Viele beschädigte und zerstörte Schulen
Dafür haben die Schüler der 8. Klasse der Klassenlehrerin und mir einen schönen Moment beschert. Sie haben uns zu einem Kaffee im Lokal gegenüber der Schule eingeladen. Wobei man auch hier spüren konnte, dass alles anders ist. Normalerweise ist dieses Café bei Schulbeginn voll. Diesmal gab’s genügend Platz. Trotzdem war es schön. Die Schüler waren glücklich, sich wieder zu treffen, und ich hatte das Gefühl, für eine Weile wieder frei atmen zu können.
Im Vergleich zu anderen Städten und Ortschaften sind die Schulen in Odessa bis jetzt glimpflich davongekommen. Ich habe unlängst eine Statistik gelesen, in der es hieß, dass im ganzen Land mehr als 2000 Schulen beschädigt und über 260 vollkommen zerstört wurden. Und dann gibt es noch die Schulen, die sich in den besetzten Gebieten befinden.
Natürlich ist Online-Unterricht immer noch besser als überhaupt kein Unterricht. Nach zwei Jahren Pandemie und mehr als einem halben Jahr Krieg mangelt es nicht an Möglichkeiten und Instrumenten, ihn sachgerecht durchzuführen. Vor allem in den Städten. Auf dem Land hinkt die schnelle Internetverbindung noch etwas nach. Auf jeden Fall gibt es unzählige Plattformen, über die man Unterricht machen kann, sowie die Möglichkeit, für diejenigen, die die Schulbücher nicht abholen können - bei uns sind sie gratis - diese herunterzuladen. Das ermöglicht auch Schülern, die sich jetzt im Ausland befinden, dem Unterricht beizuwohnen.
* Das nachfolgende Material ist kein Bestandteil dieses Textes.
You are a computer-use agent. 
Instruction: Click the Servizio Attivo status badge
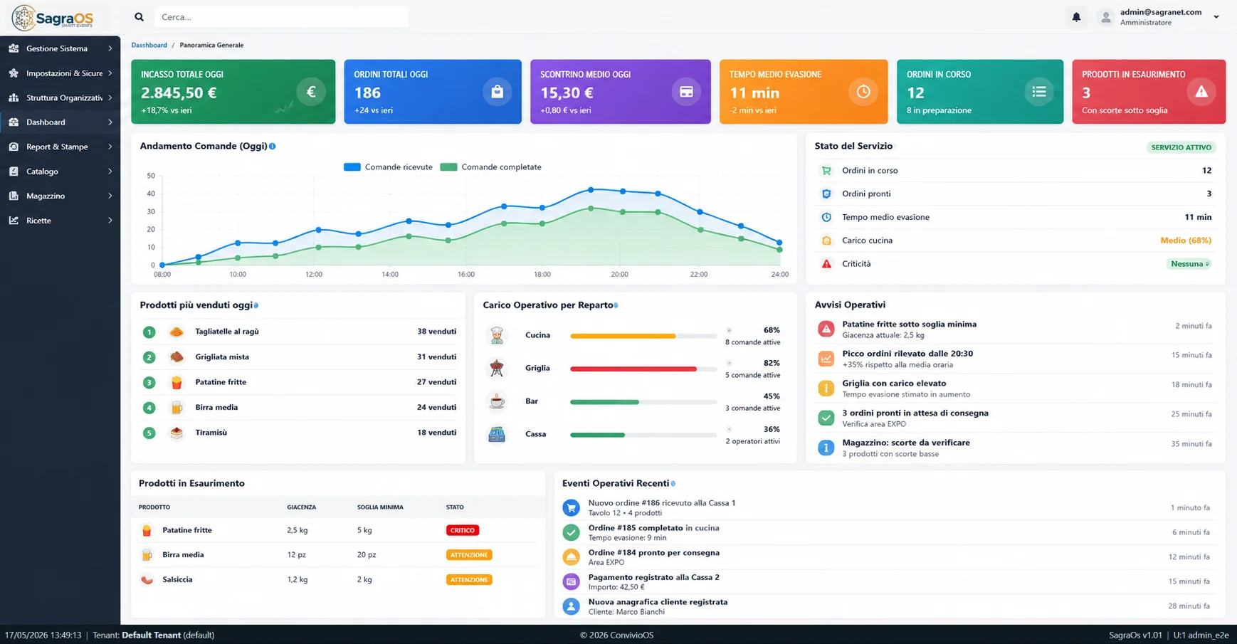click(1181, 147)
Das ändert aber nichts an der Tatsache, dass die Beziehung zwischen Schüler und Lehrer über den Computerbildschirm eine ganz andere ist. Ich würde sie als künstlich bezeichnen. Und das spüre nicht nur ich, sondern auch die Schüler.
Vor ein paar Tagen ist eine meiner Schülerinnen in unsere Schule gegangen, um sich aus der Bibliothek ein paar Bücher zu holen. Da sie schon dort war, hat sie die Gelegenheit genutzt, Fotos von den Fluren und den Klassen zu machen und dann auf unsere Plattform zu stellen. Ich habe sie gefragt, warum sie das gemacht hat. "Damit wir unsere Schule, wie sie aussieht, nicht vergessen." Das hat mich zutiefst gerührt. Das muss man sich vorstellen: Klassen und Flure für seine geflüchteten Mitschüler zu fotografieren.
Kinder des Krieges
Viel Aufmerksamkeit wird auch den Sicherheitsvorkehrungen im Fall von Flugalarm und Angriffen geschenkt. Vor allem die Schüler in Präsenzunterricht, aber nicht nur, werden darüber belehrt, was im Fall einer solchen Situation zu machen ist.
Das ist natürlich gut und wichtig, nichtsdestotrotz stimmt es mich traurig. Das ist alles so schrecklich, weil das Kinder des Krieges sind. Was jetzt heranwächst, ist eine traumatisierte Generation, und ich weiß nicht, wie lange es dauern wird, bis diese Narben verheilen. Und wer weiß, wie lange dieser Krieg noch andauert.
Für alle Schüler, die jetzt im Ausland sind, wird das, was sie dort absolvieren, bei der Rückkehr in die Ukraine anerkannt. Prüfungen wird es nur in Fächern geben, die sie nicht gehabt haben, zum Beispiel in Ukrainisch und Geschichte. Auch Homeschooling ist vorgesehen. Wer diese Alternative gewählt hat, muss zweimal im Jahr eine Prüfung ablegen.
Und apropos Lehrfächer. Was Literatur, besser gesagt ausländische Literatur betrifft, wurden die russischen Schriftsteller aus dem Programm genommen und mit Autoren aus anderen Ländern ersetzt. Auch der Geschichtsunterricht ist mehr als vorher auf die Geschichte der Ukraine fokussiert.
Wie gesagt, ich denke, uns steht das härteste Schuljahr bevor, das wir je erlebt haben. Und ich wünsche allen Schülern, Eltern, Lehrern die nötige Ausdauer und, dass sie den Mut nicht verlieren, denn ohne Mut ist es sehr schwer zu leben.